• _WHAT TO PRODUCE_: Filter the data for lines with the word "title", then copy every line so identified.

• _TASK DATA_:
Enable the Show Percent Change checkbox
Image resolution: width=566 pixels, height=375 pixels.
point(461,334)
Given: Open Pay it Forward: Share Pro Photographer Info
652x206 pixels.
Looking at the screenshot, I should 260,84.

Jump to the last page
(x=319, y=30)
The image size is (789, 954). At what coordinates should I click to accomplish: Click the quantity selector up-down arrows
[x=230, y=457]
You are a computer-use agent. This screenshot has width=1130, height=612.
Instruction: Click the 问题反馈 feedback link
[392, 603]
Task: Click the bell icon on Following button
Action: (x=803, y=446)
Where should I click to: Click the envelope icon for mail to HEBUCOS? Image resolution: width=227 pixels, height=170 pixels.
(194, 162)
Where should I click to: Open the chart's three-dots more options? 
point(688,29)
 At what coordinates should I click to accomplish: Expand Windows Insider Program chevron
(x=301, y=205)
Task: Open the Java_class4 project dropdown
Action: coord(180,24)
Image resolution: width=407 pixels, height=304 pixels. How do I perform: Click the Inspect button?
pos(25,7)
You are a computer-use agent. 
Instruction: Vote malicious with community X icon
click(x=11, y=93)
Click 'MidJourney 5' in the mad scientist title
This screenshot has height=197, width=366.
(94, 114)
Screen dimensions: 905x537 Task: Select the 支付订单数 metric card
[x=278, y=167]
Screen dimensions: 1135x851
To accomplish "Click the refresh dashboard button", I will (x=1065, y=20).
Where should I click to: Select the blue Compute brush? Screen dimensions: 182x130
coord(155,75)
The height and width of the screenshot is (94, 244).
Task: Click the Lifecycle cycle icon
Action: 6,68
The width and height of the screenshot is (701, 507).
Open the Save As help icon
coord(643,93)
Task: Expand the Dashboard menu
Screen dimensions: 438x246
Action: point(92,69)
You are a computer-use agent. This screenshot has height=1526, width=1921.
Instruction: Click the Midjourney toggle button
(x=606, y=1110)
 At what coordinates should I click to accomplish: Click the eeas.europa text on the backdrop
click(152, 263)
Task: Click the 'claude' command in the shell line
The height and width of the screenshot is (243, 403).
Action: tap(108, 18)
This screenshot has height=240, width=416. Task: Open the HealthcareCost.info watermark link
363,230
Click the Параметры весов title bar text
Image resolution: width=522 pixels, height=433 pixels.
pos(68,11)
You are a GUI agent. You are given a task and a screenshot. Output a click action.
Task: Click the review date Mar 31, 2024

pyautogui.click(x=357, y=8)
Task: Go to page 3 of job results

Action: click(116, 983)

• _THE COMPLETED TASK_:
Click 'MidJourney 5' in the mad scientist title
Click the Параметры весов title bar text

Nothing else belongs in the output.